Here's an example of a class holding a "pointer". It takes 3 move-ctor calls to take it by value, versus 2 calls to take it by reference:

#include <memory>
#include <iostream>

class pointer {
public:
    pointer()
    { std::cerr << "ctor" << std::endl; }
    
    pointer(const pointer&)
    { std::cerr << "copy-ctor" << std::endl; }
    
    pointer& operator=(const pointer&)
    { std::cerr << "copy-assignment" << std::endl; return *this; }
    
    pointer(pointer&&)
    { std::cerr << "move-ctor" << std::endl; }
    
    pointer& operator=(pointer&&)
    { std::cerr << "move-assignment" << std::endl; return *this; }
    
    ~pointer()
    { std::cerr << "dtor" << std::endl; }
};

class A {
public:
    // V1
    A(pointer _ptr) : ptr(std::move(_ptr)) {}
        
    // V2
    A(pointer&& _ptr) : ptr(std::move(_ptr)) {}

private:
    pointer ptr;
};

int main() {
    // Three calls to move-ctor versus two calls if pass by rvalue reference
    auto ptr = pointer();
    A a(std::move(ptr));

    // Two calls to move-ctor always
    A a(pointer{});
}

Answer 1

Passing a unique_ptr by reference, rvalue or otherwise, doesn't actual move anything, so you can't know by just looking at the function declaration if a move will happen.

Passing a unique_ptr by value on the other hand guarantees that the passed in pointer will be moved from, so without even have to look at the documentation you know calling that function releases you from the pointers' ownership.

Answer 2

For the same reason people pass int instead of const int& .

std::unique_ptr is just an RAII wrapper around a single pointer value, so moving it is just copying a single register width value, then zeroing the source. That's so trivial there's no real benefit to avoiding the move. After all, the cost to pass the reference (when not inlined) is the cost of passing a pointer too, so passing by reference can be less efficient (because if not inlined, it has to follow the reference to the real memory, then pull out the value from there; the top of the stack is likely in L1 cache, who knows if the place it's stored is?).

In practice, much of this will be inlined with optimizations enabled, and both approaches would get the same result. Passing by value is a good default when there's no benefit to passing by reference, so why not do it that way?

Answer 3

why everybody passes the std::unique_ptr by value instead of rvalue reference?

It may be more common, but it's not "everybody".

The drawback of std::unique_ptr&& parameter is that it doesn't explicitly communicate to the caller whether the pointer will be moved from or not.

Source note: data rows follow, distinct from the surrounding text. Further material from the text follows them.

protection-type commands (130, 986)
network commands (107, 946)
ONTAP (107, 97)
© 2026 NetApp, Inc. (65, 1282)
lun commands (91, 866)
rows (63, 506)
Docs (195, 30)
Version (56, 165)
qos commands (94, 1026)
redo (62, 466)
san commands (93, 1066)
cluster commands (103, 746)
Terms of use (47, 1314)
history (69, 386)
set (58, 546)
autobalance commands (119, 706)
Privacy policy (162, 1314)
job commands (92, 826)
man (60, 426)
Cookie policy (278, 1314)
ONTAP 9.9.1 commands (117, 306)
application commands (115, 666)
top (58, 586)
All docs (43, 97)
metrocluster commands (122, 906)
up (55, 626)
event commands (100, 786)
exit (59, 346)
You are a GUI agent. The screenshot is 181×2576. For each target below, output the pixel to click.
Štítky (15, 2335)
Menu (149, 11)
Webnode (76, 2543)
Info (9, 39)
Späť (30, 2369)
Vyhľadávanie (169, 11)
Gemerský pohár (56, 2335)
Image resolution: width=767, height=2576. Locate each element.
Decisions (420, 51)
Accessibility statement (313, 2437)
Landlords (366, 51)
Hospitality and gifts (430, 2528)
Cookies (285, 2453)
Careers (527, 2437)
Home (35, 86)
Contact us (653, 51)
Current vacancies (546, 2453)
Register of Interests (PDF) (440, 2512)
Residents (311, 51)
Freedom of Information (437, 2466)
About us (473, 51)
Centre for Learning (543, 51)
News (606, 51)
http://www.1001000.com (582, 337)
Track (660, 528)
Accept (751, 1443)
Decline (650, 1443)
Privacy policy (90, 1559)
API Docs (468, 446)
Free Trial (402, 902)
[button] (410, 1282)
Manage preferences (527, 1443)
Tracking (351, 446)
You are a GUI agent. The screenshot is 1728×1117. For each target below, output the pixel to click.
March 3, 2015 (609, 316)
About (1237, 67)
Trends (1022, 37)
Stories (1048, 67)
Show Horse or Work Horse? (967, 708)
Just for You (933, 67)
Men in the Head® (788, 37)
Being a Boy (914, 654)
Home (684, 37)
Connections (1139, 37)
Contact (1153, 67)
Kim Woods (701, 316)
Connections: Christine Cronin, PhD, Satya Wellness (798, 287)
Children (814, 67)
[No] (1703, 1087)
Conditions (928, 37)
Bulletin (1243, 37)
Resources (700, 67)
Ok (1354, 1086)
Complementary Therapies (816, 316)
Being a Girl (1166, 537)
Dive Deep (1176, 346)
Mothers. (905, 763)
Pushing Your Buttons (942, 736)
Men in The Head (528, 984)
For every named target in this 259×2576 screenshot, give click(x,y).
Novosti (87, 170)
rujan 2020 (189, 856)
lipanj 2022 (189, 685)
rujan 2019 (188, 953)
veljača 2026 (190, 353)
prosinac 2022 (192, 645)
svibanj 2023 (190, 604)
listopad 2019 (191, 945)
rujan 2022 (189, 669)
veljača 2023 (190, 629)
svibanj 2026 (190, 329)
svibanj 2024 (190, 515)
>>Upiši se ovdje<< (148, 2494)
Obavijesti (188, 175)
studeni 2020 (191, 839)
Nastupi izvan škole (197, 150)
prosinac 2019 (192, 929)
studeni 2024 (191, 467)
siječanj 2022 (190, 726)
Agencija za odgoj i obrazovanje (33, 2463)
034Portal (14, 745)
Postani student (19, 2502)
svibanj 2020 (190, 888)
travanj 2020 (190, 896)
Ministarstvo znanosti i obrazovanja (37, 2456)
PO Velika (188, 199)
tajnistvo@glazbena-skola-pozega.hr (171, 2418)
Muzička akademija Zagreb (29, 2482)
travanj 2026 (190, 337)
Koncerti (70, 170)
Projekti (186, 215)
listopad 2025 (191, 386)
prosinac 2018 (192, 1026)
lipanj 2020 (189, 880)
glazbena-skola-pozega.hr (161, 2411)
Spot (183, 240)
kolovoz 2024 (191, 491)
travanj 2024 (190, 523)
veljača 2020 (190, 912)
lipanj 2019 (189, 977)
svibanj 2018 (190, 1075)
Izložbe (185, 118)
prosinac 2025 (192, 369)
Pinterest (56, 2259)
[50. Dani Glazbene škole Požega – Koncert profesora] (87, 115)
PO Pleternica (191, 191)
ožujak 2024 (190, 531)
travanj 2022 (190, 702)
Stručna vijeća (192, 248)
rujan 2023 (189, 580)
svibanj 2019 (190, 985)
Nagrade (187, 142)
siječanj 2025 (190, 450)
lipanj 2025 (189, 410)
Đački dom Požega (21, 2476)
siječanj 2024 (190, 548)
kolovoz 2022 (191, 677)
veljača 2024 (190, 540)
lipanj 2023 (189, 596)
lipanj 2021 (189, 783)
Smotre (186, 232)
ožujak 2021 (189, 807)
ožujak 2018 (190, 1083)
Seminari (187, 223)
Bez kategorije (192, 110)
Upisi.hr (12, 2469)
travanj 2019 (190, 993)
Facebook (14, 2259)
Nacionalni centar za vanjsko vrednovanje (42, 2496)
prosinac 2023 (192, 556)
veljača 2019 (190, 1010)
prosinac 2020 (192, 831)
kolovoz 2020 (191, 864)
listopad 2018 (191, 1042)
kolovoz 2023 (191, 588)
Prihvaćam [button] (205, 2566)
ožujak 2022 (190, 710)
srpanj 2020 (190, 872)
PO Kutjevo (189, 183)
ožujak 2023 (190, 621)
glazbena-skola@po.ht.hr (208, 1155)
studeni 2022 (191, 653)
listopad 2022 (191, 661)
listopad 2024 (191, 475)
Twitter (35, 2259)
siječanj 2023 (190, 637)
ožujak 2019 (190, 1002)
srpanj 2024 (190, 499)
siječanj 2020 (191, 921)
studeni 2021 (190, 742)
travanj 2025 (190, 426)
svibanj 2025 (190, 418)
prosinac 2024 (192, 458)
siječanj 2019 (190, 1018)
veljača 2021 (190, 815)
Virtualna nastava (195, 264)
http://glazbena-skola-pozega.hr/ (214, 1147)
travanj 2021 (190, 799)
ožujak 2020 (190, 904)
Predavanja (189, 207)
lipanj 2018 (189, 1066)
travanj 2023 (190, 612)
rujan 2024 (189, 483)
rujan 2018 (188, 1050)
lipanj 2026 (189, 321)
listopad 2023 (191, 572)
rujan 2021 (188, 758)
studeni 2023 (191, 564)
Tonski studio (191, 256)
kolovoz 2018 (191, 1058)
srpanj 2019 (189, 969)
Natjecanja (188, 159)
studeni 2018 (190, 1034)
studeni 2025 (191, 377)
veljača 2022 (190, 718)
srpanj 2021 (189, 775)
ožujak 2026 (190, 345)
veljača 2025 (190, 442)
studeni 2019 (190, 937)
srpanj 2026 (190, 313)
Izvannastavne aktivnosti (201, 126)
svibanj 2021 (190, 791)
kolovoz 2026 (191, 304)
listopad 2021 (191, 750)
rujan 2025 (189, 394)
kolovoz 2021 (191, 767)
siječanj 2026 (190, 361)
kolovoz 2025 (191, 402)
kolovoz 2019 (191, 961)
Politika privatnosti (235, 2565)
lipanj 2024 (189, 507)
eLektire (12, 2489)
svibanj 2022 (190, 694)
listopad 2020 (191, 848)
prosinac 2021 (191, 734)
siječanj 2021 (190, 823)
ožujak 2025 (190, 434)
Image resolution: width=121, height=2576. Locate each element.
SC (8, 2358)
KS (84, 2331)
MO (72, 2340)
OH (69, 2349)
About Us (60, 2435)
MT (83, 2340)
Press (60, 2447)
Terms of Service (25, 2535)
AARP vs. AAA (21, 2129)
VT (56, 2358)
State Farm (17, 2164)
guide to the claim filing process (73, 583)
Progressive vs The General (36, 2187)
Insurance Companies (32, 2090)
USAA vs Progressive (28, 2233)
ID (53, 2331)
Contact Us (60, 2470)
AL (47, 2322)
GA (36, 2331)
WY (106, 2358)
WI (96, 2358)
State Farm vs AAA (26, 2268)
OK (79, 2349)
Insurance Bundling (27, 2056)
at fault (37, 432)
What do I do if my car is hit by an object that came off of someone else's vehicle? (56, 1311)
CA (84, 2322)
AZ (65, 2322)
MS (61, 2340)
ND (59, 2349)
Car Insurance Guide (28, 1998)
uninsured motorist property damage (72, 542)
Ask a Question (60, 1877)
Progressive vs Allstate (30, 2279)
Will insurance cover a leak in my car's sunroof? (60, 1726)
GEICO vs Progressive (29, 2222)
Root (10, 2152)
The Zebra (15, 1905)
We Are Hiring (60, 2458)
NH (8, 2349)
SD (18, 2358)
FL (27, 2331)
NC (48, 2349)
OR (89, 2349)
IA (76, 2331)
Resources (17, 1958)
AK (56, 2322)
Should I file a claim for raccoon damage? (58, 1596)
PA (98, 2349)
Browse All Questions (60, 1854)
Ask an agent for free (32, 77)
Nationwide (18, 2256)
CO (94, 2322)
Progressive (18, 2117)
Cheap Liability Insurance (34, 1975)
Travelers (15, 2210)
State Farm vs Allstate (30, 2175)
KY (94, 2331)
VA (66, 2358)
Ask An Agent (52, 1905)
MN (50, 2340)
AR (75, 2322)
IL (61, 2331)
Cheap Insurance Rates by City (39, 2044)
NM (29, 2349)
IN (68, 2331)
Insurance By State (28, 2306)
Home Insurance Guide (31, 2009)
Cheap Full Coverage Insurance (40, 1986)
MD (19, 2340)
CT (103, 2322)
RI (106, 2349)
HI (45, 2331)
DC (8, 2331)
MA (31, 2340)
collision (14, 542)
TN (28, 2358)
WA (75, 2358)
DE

It might always move, or it might depend on some condition. You would have to know the implementation or at least API documentation to know for sure. The corresponding benefit of std::unique_ptr parameter is that it alone tells the reader of the declaration that the function will take ownership of the pointer. For this reason, it may be a good choice to use std::unique_ptr parameter and probably part of the reason why it's more common.

The benefit of std::unique_ptr&& is avoiding the extra move. However, moving of a std::unique_ptr is a very fast operation. It's insignificant compared for example to the memory allocation itself. In most cases, it simply doesn't matter.

The difference between the two is fairly subtle. std::unique_ptr&& parameter may be considered in a case where you've measured the move to have significant cost. Which is not very common. Or in cases where your API may be used in cases where that cost could be significant. It's hard to prove that this won't ever happen if you're writing a public API, so it is a more likely argument to use.